Apart from the antibacterial effects, LAAO’s have been reported to possess antiviral activity (Zhang et al., 2003). According to them, LAAO from Trimeresurus stejnegeri has the potential to inhibit the HIV-1 virus. It inhibited the replicative action and infection of virus. But, addition of catalase did not result in the complete inhibition of the antiviral activity. At the same time, exogenous hydrogen peroxide did not show any antiviral activity (Zhang et al., 2003). These results once again pinpoint the

specific action of LAAO that appears to be different from that of exogenous hydrogen peroxide.

Leishmania species are responsible for causing leishmaniasis or sleeping sickness in human beings. This disease affects around 12 million people annually worldwide. The snake venom of Bothrops moojeni was shown to inhibit the growth of Leishmania species. LAAO that was present in this venom was shown to be the causative agent.

Hydrogen peroxide produced by LAAO was the sole cause for this killing and can be completely rescued by the addition of catalase (Tempone et al., 2001).

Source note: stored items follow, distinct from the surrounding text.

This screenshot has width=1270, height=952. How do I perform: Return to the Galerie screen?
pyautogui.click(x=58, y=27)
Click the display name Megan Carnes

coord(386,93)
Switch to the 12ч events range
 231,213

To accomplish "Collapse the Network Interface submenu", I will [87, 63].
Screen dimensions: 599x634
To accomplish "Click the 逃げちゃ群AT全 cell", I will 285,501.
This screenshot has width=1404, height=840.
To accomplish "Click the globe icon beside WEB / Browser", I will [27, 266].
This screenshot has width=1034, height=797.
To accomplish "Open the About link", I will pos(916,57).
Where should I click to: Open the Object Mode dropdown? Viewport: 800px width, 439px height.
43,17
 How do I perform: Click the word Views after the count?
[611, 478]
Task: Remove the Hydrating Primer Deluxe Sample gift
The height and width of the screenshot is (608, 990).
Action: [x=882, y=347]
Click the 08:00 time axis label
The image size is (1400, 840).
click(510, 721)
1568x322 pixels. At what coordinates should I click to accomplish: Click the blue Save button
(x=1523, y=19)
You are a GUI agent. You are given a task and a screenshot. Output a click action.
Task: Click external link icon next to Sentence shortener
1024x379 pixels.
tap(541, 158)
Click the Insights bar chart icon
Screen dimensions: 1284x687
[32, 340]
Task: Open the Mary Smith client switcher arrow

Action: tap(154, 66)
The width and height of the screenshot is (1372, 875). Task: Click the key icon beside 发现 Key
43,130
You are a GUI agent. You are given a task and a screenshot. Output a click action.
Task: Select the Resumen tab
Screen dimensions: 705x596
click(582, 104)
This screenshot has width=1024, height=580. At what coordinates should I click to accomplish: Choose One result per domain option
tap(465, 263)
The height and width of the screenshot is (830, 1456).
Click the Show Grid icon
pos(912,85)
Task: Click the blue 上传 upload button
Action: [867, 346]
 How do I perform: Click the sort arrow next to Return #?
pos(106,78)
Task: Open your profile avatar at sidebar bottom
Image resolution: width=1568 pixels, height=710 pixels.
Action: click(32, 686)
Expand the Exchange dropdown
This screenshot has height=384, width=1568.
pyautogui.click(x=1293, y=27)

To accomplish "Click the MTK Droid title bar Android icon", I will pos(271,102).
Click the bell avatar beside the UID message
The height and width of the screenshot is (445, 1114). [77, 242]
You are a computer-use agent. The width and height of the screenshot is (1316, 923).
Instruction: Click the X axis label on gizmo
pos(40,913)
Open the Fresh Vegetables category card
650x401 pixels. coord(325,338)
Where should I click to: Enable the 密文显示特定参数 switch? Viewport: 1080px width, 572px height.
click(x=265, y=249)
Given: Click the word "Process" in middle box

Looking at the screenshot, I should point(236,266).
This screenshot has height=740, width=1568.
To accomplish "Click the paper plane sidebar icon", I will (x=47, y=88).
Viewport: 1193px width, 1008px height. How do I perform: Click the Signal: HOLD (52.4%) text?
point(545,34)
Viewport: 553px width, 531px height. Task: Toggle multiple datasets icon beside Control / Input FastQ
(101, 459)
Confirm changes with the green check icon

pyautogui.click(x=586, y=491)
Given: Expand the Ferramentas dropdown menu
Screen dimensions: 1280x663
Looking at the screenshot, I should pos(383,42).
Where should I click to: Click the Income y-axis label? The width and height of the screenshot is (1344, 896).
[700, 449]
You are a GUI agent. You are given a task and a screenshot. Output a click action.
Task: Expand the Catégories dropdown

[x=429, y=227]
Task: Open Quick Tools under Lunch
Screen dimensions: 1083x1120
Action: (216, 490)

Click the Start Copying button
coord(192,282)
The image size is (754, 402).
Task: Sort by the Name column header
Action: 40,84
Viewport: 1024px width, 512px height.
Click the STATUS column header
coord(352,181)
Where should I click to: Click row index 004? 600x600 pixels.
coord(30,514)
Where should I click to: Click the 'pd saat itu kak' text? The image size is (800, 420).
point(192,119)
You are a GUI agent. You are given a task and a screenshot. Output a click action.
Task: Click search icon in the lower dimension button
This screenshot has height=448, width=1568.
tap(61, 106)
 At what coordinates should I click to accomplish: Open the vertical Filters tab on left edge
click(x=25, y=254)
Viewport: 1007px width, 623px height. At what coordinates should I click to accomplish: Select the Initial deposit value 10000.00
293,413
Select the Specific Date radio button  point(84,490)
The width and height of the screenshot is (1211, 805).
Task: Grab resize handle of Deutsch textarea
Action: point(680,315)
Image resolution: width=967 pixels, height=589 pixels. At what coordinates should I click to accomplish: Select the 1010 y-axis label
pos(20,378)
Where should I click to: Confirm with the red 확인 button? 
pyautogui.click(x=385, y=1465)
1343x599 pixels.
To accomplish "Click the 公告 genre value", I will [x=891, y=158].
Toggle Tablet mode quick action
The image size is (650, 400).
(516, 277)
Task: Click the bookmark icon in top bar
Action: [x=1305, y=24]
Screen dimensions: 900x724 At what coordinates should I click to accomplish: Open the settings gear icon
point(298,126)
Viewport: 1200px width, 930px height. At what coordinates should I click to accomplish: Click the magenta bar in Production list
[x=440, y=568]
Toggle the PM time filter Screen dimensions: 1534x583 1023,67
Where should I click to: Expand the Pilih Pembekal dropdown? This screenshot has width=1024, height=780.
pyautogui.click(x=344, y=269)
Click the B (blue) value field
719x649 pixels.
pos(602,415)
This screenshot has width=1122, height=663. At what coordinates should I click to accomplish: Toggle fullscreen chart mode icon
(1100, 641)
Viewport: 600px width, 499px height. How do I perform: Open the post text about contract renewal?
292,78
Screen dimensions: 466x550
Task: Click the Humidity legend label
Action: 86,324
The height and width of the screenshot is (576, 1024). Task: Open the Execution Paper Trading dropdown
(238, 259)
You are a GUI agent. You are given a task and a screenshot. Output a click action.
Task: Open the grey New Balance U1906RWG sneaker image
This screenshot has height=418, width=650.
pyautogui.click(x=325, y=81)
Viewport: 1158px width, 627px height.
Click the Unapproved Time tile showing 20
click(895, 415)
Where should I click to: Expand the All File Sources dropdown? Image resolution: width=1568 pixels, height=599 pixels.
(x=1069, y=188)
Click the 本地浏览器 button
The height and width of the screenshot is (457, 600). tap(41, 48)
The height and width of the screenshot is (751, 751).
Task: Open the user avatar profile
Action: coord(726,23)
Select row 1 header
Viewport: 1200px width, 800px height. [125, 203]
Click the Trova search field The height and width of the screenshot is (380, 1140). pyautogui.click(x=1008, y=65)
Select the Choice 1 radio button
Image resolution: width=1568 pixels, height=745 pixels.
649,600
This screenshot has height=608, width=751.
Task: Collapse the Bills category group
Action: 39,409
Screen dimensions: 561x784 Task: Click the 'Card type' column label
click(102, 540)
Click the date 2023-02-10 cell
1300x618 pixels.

In conclusion, LAAOs from different organisms exhibit different properties such as antibacterial activity, antiviral activity and they are also active against intracellular parasites such as Leishmania species. More detailed understanding on the mechanisms of these effects caused by LAAO will help to gives us more clues and if possible making it a wonderful drug in the field of therapeutic approaches.